- [Your objective]:
Would you copy the entries that follow exactly, leaving out every picture?

Recorded data START

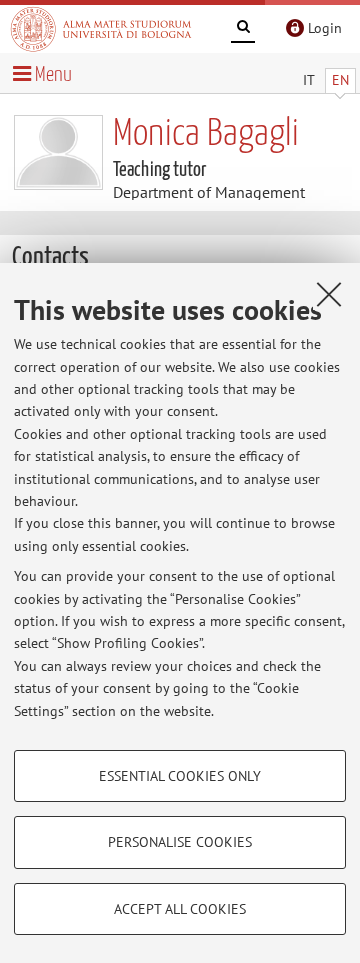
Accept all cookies (180, 909)
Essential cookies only (180, 776)
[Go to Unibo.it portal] (101, 29)
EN (340, 80)
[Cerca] (243, 30)
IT (309, 80)
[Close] (329, 294)
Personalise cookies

Recorded data END

- [Exercise solution]:
Accept all cookies (180, 909)
Essential cookies only (180, 776)
[Go to Unibo.it portal] (101, 29)
EN (340, 80)
[Cerca] (243, 30)
IT (309, 80)
[Close] (329, 294)
Personalise cookies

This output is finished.